A toi, le salaud de son enfance...

Témoignages Publié le 17.12.2006
Comment pouvais-tu être grand-père, comment à tu pu être père ? Qui étais tu toi, aujourd’hui bien à l’abri dans ton tombeau ?
Je veux te dire ce soir que tu n’as jamais été qu’un immonde parasite, une sangsue venue se repaître de l’innocence d’une petite fille qui n’aurait jamais dû être la tienne.

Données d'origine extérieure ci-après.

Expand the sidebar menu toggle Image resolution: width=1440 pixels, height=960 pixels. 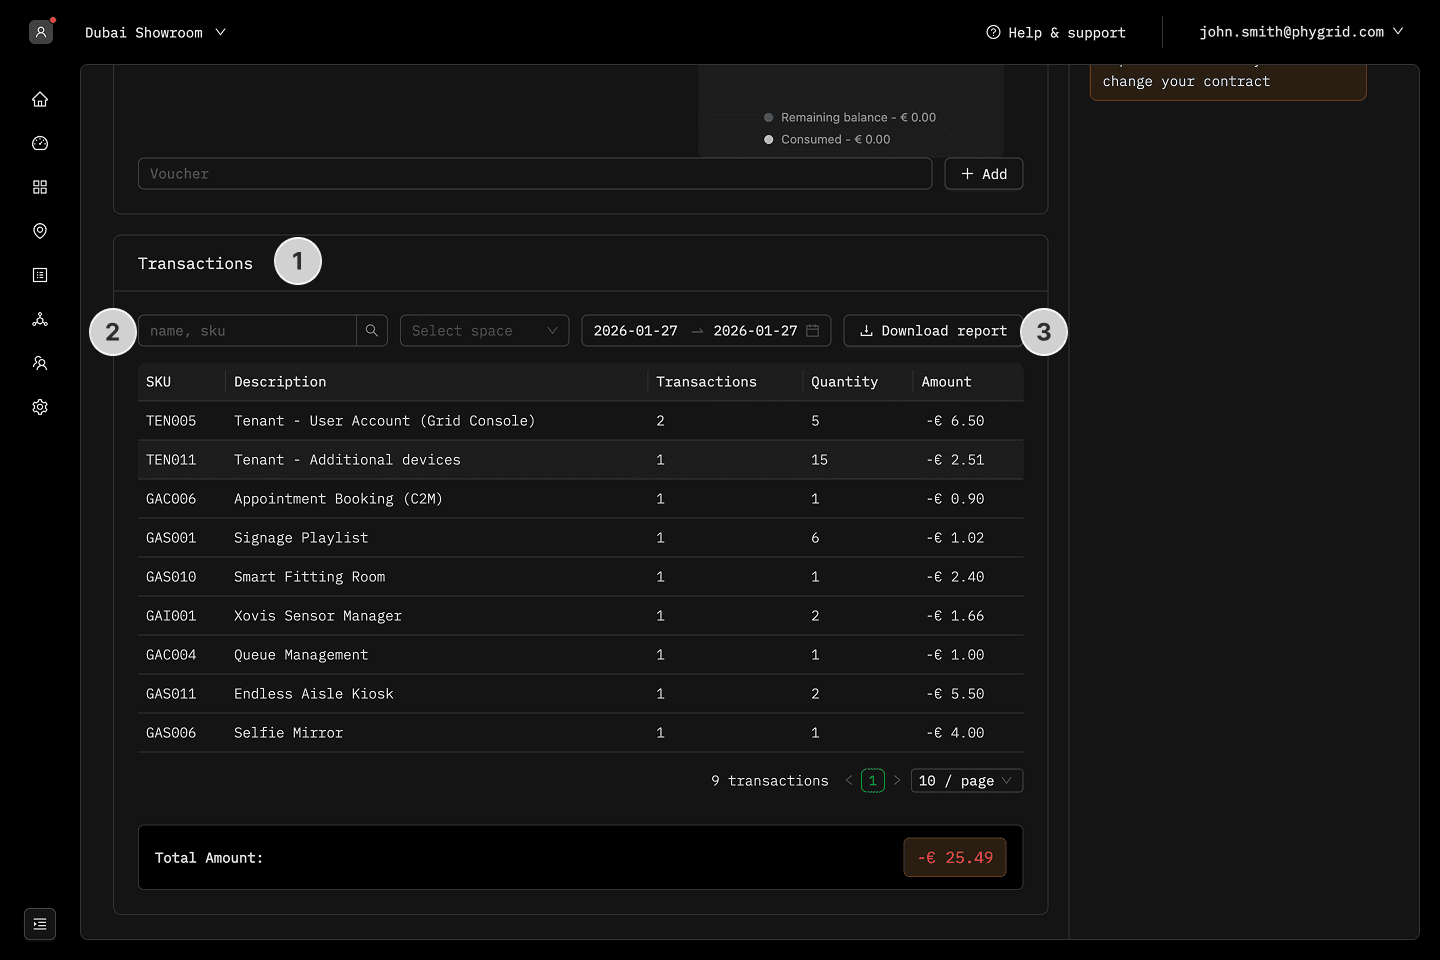pyautogui.click(x=40, y=924)
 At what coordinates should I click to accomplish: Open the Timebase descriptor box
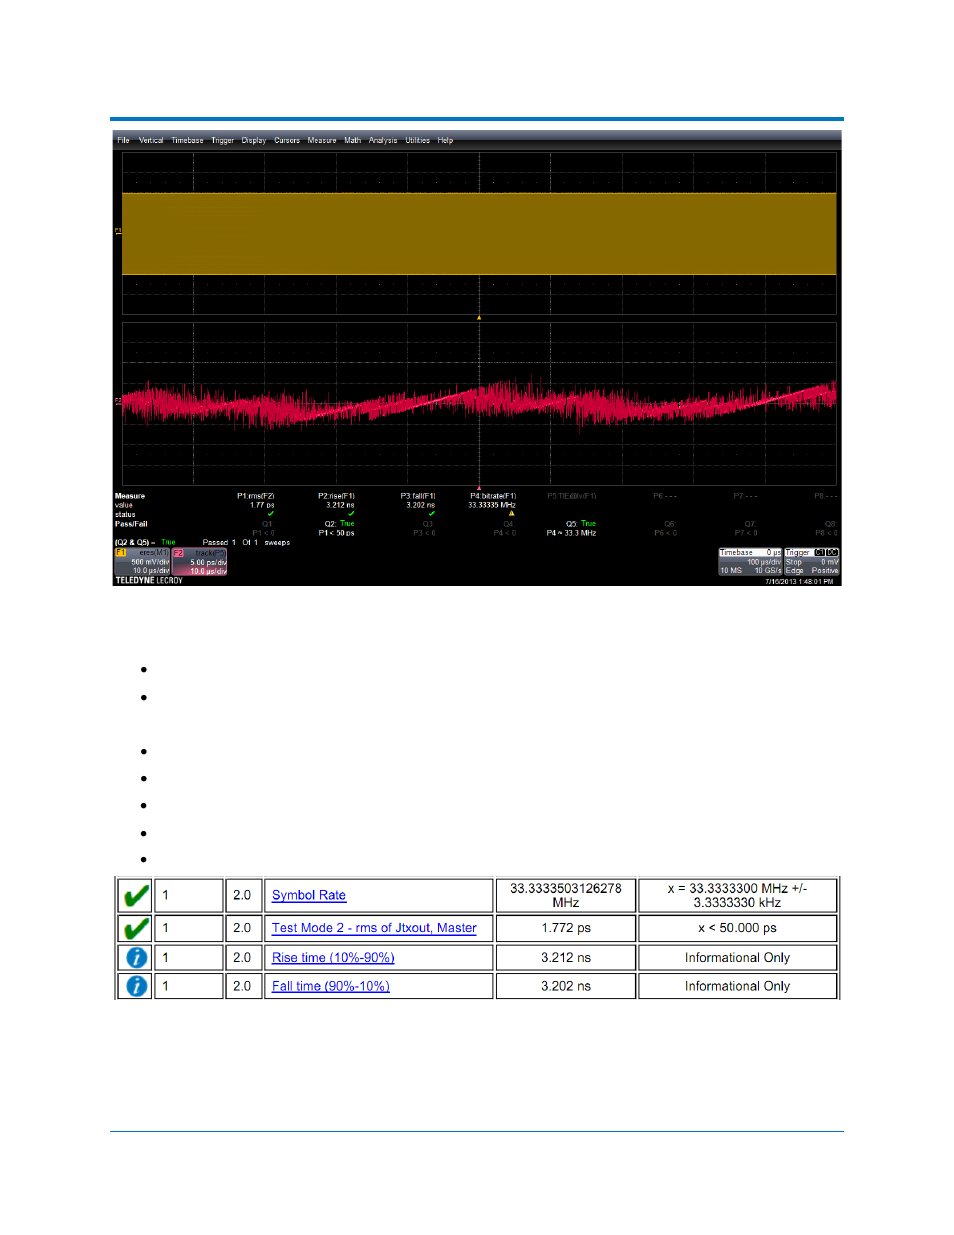click(750, 562)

Vas tu me dire comme tous les salauds de ton espèce que tu l’aimais, que tu lui faisais ça par amour… Je suis père de 3 filles, je les aime et je sais jusqu’au fond de mes tripes à quel point ce que tu as fais est le contraire d’aimer. Alors sans doute me demanderas tu de quoi je me mêle, qui suis-je pour te faire la morale, pour t’insulter ?
Et bien saches que j’aime aujourd’hui une femme splendide qui se bat à 33 ans, pour simplement être capable de vivre et tout ça parce qu’elle a eu le malheur d’être ta petite fille. Comment as-tu pu poser tes sales pattes de porc sur un être que tu aurais dû protéger comme la prunelle de tes yeux ? Non tu n’étais rien, ni un homme, ni un être humain, même pas un animal, car les animaux ne font pas ça…
Alors pourquoi suis-je en train de te parler ce soir, pourquoi un homme clair et sain doit il se rabaisser à converser avec un rebus de l’humanité comme toi ?
Et bien malheureusement, la vermine perverse que tu étais a su laisser sa trace, son venin immonde dans le corps de sa victime. Et bien que mort, tu existes encore par le mal que tu as fais et que tu fais encore.
Car oui, je te sens, tu es là dans tous nos rapports.
Moi je l’aime comme un homme aime une femme et quand l’amour est vrai, c’est encore plus fort, les corps s’attirent, veulent se fondrent l’un dans l’autre et les sens se mêlent aux sens sans que la raison n’intervienne. Nous aurions le droit de vivre cela car nous sommes un couple « légitime » fondé dans le respect et l’amour.
Et bien non, nous ne sommes pas libre de notre amour à cause de toi. Certains élans naturels se brisent à l’approche de gestes trop évocateurs sans que nous ne sachions vraiment pourquoi. Elle, doit se battre pour essayer de trouver ce naturel qui lui échappe et je me bat de mon coté pour repousser mon naturel qui la blesse.
Te rends tu compte, salaud, comment par tes gestes contre-nature tu as pu briser une des choses les plus belles qui puisse exister entre un homme et une femme. Le droit de pouvoir faire l’amour tout naturellement, dans la plénitude et le partage.
Alors, tout au contraire de toi, qui ne cherchais qu’à satisfaire tes bas instincts pervers sur la proie la plus facile, j’ai choisi de souffrir pour aider une femme que j’aime à s’en sortir. C’est très difficile car tu as brouillé les cartes. Amour, confiance, sexe, homme sont des éléments qui mènent souvent à l’incompréhension et à la dispute.
Mais c’est comme cela, c’est ton fardeau puant que tu as mis sur les épaules d’une petite fille que tu n’as jamais aimé, que je porte aujourd’hui aux coté de la femme que j’aime.
J’espère qu’elle parviendra à poser petit à petit, toutes le brindilles pourries qui le constitue et qu’enfin tu retourneras pour de bon vers ce néant dont tu n’aurais jamais du sortir.